───── PROVIDED DATA ─────
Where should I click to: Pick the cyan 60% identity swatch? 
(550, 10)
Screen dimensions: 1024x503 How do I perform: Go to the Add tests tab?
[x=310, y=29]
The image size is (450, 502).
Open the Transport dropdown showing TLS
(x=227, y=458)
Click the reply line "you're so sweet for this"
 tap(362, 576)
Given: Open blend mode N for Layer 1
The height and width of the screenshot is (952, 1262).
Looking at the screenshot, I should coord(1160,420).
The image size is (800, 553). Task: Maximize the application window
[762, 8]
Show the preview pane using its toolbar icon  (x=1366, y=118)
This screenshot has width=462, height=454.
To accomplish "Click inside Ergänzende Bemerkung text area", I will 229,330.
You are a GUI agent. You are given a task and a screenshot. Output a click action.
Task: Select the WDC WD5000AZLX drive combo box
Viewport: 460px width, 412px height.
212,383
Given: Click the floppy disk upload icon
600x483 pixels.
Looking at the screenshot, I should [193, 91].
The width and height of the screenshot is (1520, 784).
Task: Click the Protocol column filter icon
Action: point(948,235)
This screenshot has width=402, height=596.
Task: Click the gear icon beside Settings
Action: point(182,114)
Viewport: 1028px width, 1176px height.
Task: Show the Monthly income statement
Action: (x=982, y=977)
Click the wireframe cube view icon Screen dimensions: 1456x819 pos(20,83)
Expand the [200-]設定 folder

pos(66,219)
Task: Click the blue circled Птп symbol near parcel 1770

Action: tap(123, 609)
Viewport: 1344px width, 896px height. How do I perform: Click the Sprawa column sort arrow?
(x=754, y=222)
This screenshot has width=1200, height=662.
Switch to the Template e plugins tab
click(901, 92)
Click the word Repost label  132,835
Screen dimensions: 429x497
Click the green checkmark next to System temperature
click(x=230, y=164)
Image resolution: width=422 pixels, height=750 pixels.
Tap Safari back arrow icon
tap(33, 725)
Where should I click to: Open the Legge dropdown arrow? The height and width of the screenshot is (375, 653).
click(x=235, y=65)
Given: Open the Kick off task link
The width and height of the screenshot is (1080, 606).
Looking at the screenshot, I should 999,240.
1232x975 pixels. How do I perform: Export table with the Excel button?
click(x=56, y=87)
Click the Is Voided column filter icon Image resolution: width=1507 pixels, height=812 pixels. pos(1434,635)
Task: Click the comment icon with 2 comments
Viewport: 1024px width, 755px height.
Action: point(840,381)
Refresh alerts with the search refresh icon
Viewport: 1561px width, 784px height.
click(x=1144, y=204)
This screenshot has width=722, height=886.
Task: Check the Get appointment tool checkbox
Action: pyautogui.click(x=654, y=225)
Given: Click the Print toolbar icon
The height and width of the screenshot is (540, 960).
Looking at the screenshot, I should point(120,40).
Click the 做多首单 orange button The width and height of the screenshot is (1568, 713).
─────
— WHAT TO WORK ON —
In your answer, include only the lines above starting at the line that holds "The image size is (800, 553)." and ending at the line that holds "Screen dimensions: 429x497", copied exactly.

— WRITTEN RESPONSE —
The image size is (800, 553). Task: Maximize the application window
[762, 8]
Show the preview pane using its toolbar icon  (x=1366, y=118)
This screenshot has width=462, height=454.
To accomplish "Click inside Ergänzende Bemerkung text area", I will 229,330.
You are a GUI agent. You are given a task and a screenshot. Output a click action.
Task: Select the WDC WD5000AZLX drive combo box
Viewport: 460px width, 412px height.
212,383
Given: Click the floppy disk upload icon
600x483 pixels.
Looking at the screenshot, I should [193, 91].
The width and height of the screenshot is (1520, 784).
Task: Click the Protocol column filter icon
Action: point(948,235)
This screenshot has width=402, height=596.
Task: Click the gear icon beside Settings
Action: point(182,114)
Viewport: 1028px width, 1176px height.
Task: Show the Monthly income statement
Action: (x=982, y=977)
Click the wireframe cube view icon Screen dimensions: 1456x819 pos(20,83)
Expand the [200-]設定 folder

pos(66,219)
Task: Click the blue circled Птп symbol near parcel 1770

Action: tap(123, 609)
Viewport: 1344px width, 896px height. How do I perform: Click the Sprawa column sort arrow?
(x=754, y=222)
This screenshot has width=1200, height=662.
Switch to the Template e plugins tab
click(901, 92)
Click the word Repost label  132,835
Screen dimensions: 429x497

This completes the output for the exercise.